Conservatives and Liberals Hold Different Views on the Meaning of Life
We’re living in an increasingly polarized world, and taking a peek into the other side’s mind feels more important than ever. Research has already found that conservatives value authority and purity more than liberals, who are more concerned about fairness and harm — a difference that can sometimes set us talking at cross-purposes. Now, there’s one more difference to add to the great divide in perspective: New research led by the University of California has found that conservatives are more likely to feel their lives have meaning and purpose.
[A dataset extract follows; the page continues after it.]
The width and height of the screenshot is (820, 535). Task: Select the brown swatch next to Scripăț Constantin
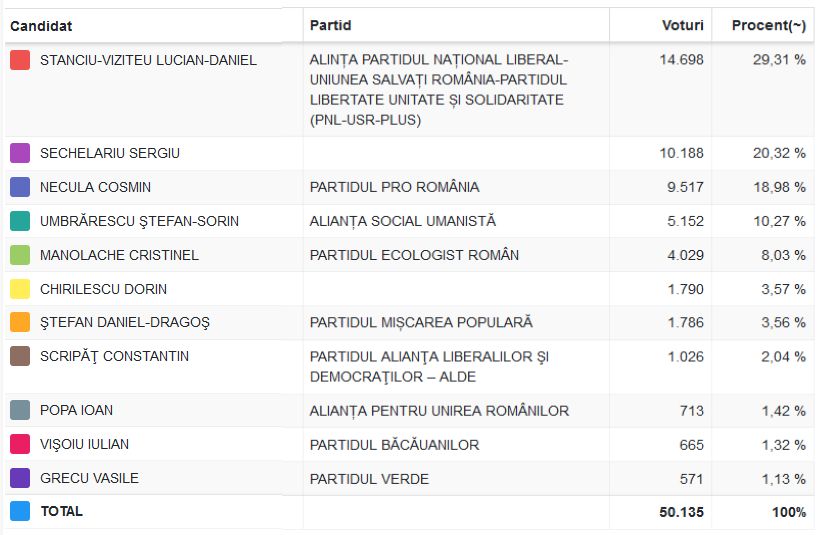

The study, published in the journal Social Psychological and Personality Science, analyzed five data sets that spanned four decades and included people from 16 countries. Participants in the original studies were asked to rank their political leanings from 1 (extremely conservative) to 7 (extremely liberal). They also rated how much they agreed or disagreed with statements such as “My life has a real purpose” and “I understand my life’s meaning.”
Even after accounting for religious beliefs, which might influence whether a person’s feelings about their life’s meaning, the correlation stayed steady: Conservatives were more likely to feel they have a sense of purpose. This suggests, “that there is some unique aspect of political conservatism that provides people with meaning and purpose in life,” the study authors wrote.
The authors warn against reading too much into the findings beyond their face value; not all conservatives feel a life purpose, and those who do aren’t necessarily satisfied. Similarly, not all liberals are rudderless, and those who lack purpose aren’t necessarily depressed. Personal meaning and purpose is influenced by many things, ranging from “various personal characteristics, such as how religious someone is, to situational influences, such as one’s current mood,” said David Newman, a doctoral candidate at USC Dornsife’s Mind and Society Center.
Still, it’s an interesting finding to whip out at the next dinner party — provided you don’t mind the conversation taking a political or philosophical bent.
“Finding meaning in life is related to the sense or feeling that things are the way they should be, and that there is a sense of order,” Newman said. “If life feels chaotic, then that would likely dampen your sense that life is meaningful.”